Betances flirted with trouble Tuesday by throwing an inexplicable number of breaking pitches, and after doing the unthinkable — walking Tim Beckham with two outs — he got burned by the sizzling Machado. That’s the conundrum with Betances. At times, he’s unhittable, throwing 100 with that mind-bending slider/curve. But when he loses the strike zone, he struggles to find it again, and those hangers tend to be lethal.
The Yankees believe Betances works best in a set-up role, with a safety net, and Girardi likes the flexibility of using him, David Robertson and Tommy Kahnle in a variety of spots. Now that Chad Green has become a dangerous multi-inning weapon, the Yankees have built what could be an unbeatable bridge to the ninth, as long as Chapman is doing what he’s supposed to be doing.

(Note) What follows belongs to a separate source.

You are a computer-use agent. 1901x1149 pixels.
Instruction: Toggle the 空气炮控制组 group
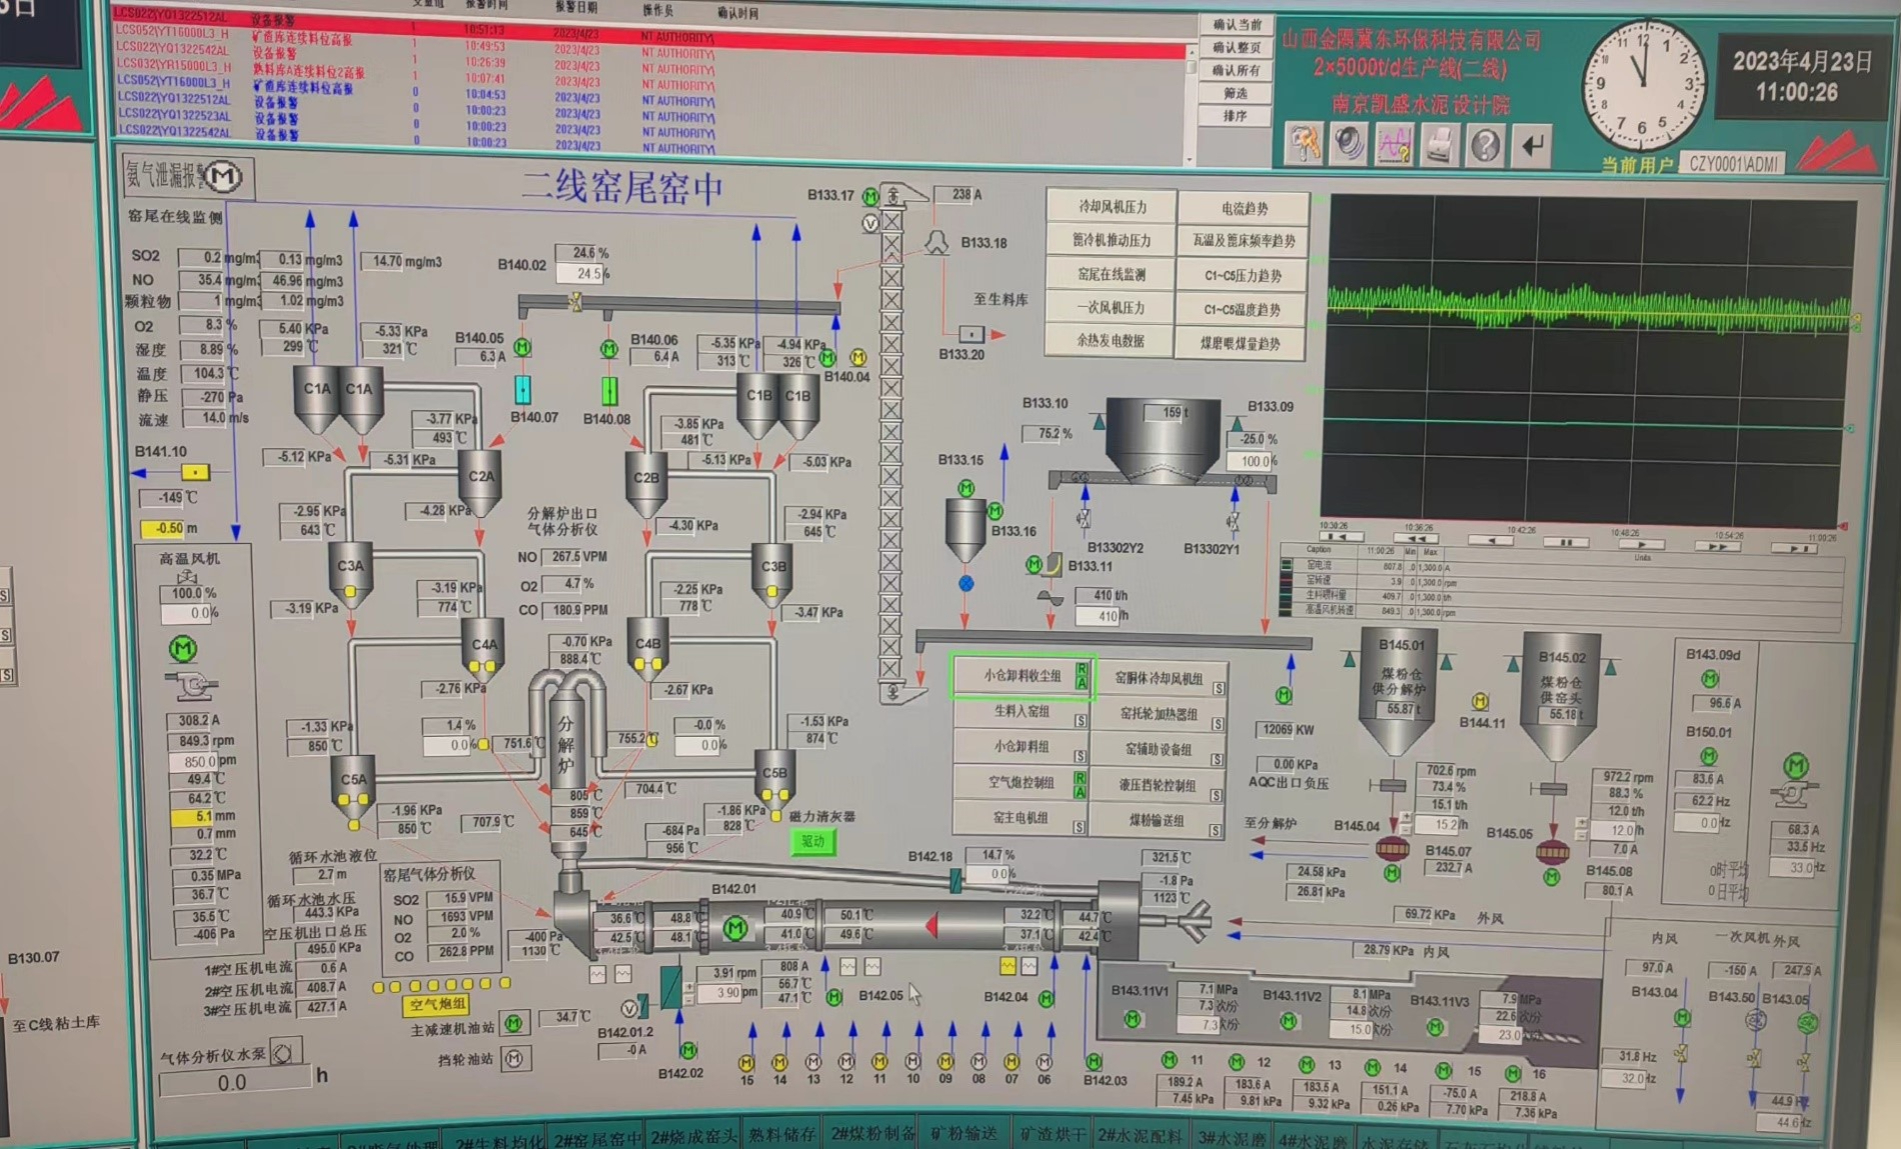1021,783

“I think if he’s your closer, that means he’s throwing well, and that means everyone’s throwing well,” Girardi said. “So that’s your best team.”

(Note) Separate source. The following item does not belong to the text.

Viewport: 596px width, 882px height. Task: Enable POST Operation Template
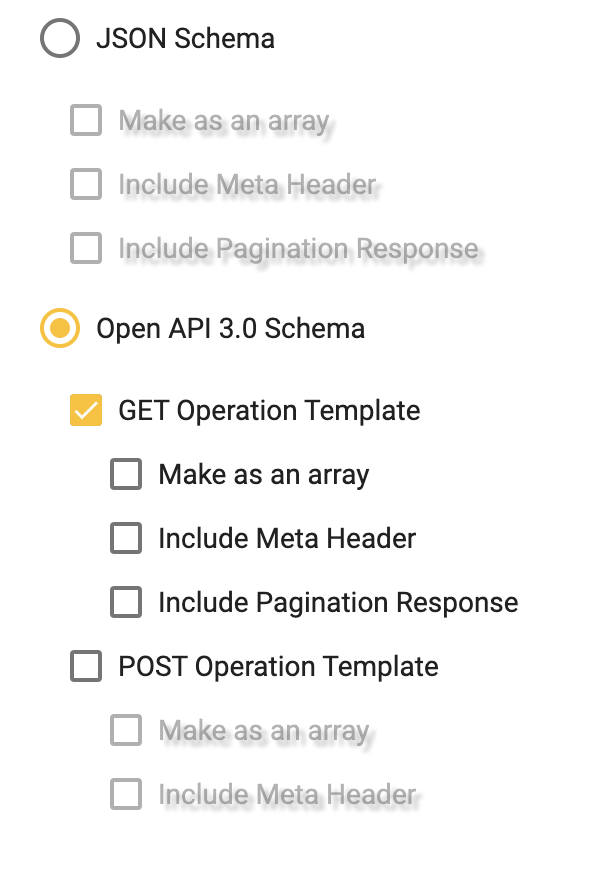(x=86, y=666)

The Yankees, with 23 blown saves, have been something less than that, and Chapman’s bizarre season helped derail them early. Girardi had no choice but to demote him Aug. 18, coming off a four-game stretch that included a 14.54 ERA and being ripped for a slash line of .313/.478/.688. Chapman couldn’t get hitters to swing and miss — a stunning development — and looked lost on the mound.
Maybe it’s a stretch to say Chapman is fixed, but he did credit pitching coach Larry Rothschild for helping him recalibrate his fastball delivery, and the results apparently are enough to sway Girardi. Since being stripped of his closer’s title, he has a 1.93 ERA in five appearances, with six strikeouts and one walk in 4 2⁄3 innings.
Girardi wouldn’t go as far as to say that Chapman is exclusively his closer again. That still needs to be discussed. But he’ll get the chance.
“I would not be afraid to use him at any point,” Girardi said.
And from where Chapman’s been, that’s a serious upgrade.